As the alternative hypothesis is $\text{right-tailed}$, the chi square critical value of $\chi^2$ $\text{ is }$ $\text{23.209}$ (from $\chi^2$ statistical table).

The rejection region (i.e. critical region) is $\chi^2 > 23.209$.

#### Step 5 Test Statistic

The test statistic under the null hypothesis is

 \begin{aligned} \chi^2& =\frac{(n-1)s^2}{\sigma^2_0}\\ &= \frac{(11-1)*(2.3)^2}{(2)^2}\\ &= 13.225 \end{aligned}

#### Step 6 Decision (Traditional approach)

The test statistic is $\chi^2 =13.225$ which falls $outside$ the critical region, we $\text{fail to reject}$ the null hypothesis.

OR

#### Step 6 Decision (p-value Approach)

This is a $\text{right-tailed}$ test, so the p-value is the area to the left of the test statistic ($\chi^2=13.225$) is p-value = $0.2114$.

The p-value is $0.2114$ which is $\text{greater than}$ the significance level of $\alpha = 0.01$, we $\text{fail to reject}$ the null hypothesis.

## Example -3 Chi-square test Calculator for variance

A cigarette manufacturer wishes to test the claim that the variance of nicotine content of its cigarettes is 0.644. Nicotine content is measured in milligrams and is assumed normally distributed. A sample of 20 cigarettes has a standard deviation of 1.00 milligram. At $\alpha = 0.01$, is there enough evidence to reject the manufacturer's claim?

#### Solution

Given that the sample size $n = 20$ and sample standard deviation $s = 1$.

#### Step 1 Hypothesis Problem

The hypothesis testing problem is
$H_0 : \sigma^2 = 0.644$ against $H_1 : \sigma^2 \neq 0.644$ ($\text{two-tailed}$)

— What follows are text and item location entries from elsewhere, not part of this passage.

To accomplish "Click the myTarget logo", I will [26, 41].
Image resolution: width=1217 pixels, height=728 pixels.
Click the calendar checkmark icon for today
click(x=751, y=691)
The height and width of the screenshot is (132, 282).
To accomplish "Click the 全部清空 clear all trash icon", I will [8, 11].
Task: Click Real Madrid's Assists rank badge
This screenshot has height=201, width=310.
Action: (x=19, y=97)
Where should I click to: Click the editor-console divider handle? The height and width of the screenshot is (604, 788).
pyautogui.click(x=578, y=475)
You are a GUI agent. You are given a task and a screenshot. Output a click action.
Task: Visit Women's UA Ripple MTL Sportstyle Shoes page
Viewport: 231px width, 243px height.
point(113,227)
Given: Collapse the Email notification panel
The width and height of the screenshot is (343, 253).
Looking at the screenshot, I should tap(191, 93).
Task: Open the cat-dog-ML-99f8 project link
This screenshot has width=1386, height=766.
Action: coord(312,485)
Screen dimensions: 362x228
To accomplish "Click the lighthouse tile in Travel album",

#### Step 2 Test Statistic

The test statistic for testing above hypothesis testing problem is

$$\chi^2 =\frac{(n-1)s^2}{\sigma^2}$$

#### Step 3 Level of Significance

The significance level is $\alpha = 0.01$.

#### Step 4 Critical Value

As the alternative hypothesis is $\text{two-tailed}$, the chi square critical values for $\alpha=0.01$ level of significance and $n-1 = 19$ degrees of freedom $\text{ are }$ $\text{6.844 and 38.582}$ (from $\chi^2$ statistical table).

The rejection region (i.e. critical region) is $\chi^2 < 6.844 or \chi^2 > 38.582$.

#### Step 5 Test Statistic

The test statistic under the null hypothesis is

 \begin{aligned} \chi^2 &=\frac{(n-1)s^2}{\sigma^2_0}\\ &= \frac{(20-1)*(1)^2}{(0.8024961)^2}\\ &= 29.503 \end{aligned}

#### Step 6 Decision (Traditional approach)

The test statistic is $\chi^2 =29.503$ which falls $outside$ the critical region, we $\text{fail to reject}$ the null hypothesis.

#### Step 6 Decision (p-value Approach)

This is a $\text{two-tailed}$ test, so the p-value is the area to the left of the test statistic ($\chi^2=29.503$) is p-value = $0.0585$.

The p-value is $0.0585$ which is $\text{greater than}$ the significance level of $\alpha = 0.01$, we $\text{fail to reject}$ the null hypothesis.

## Endnote

In this tutorial, you learned the about how to solve numerical examples on chi square statistics test for testing population variance. You also learned about the step by step procedure to apply chi square test for testing population variance and how to use chi square test calculator for testing population variance or population standard deviation to get the value of test statistic, p-value, and z-critical value.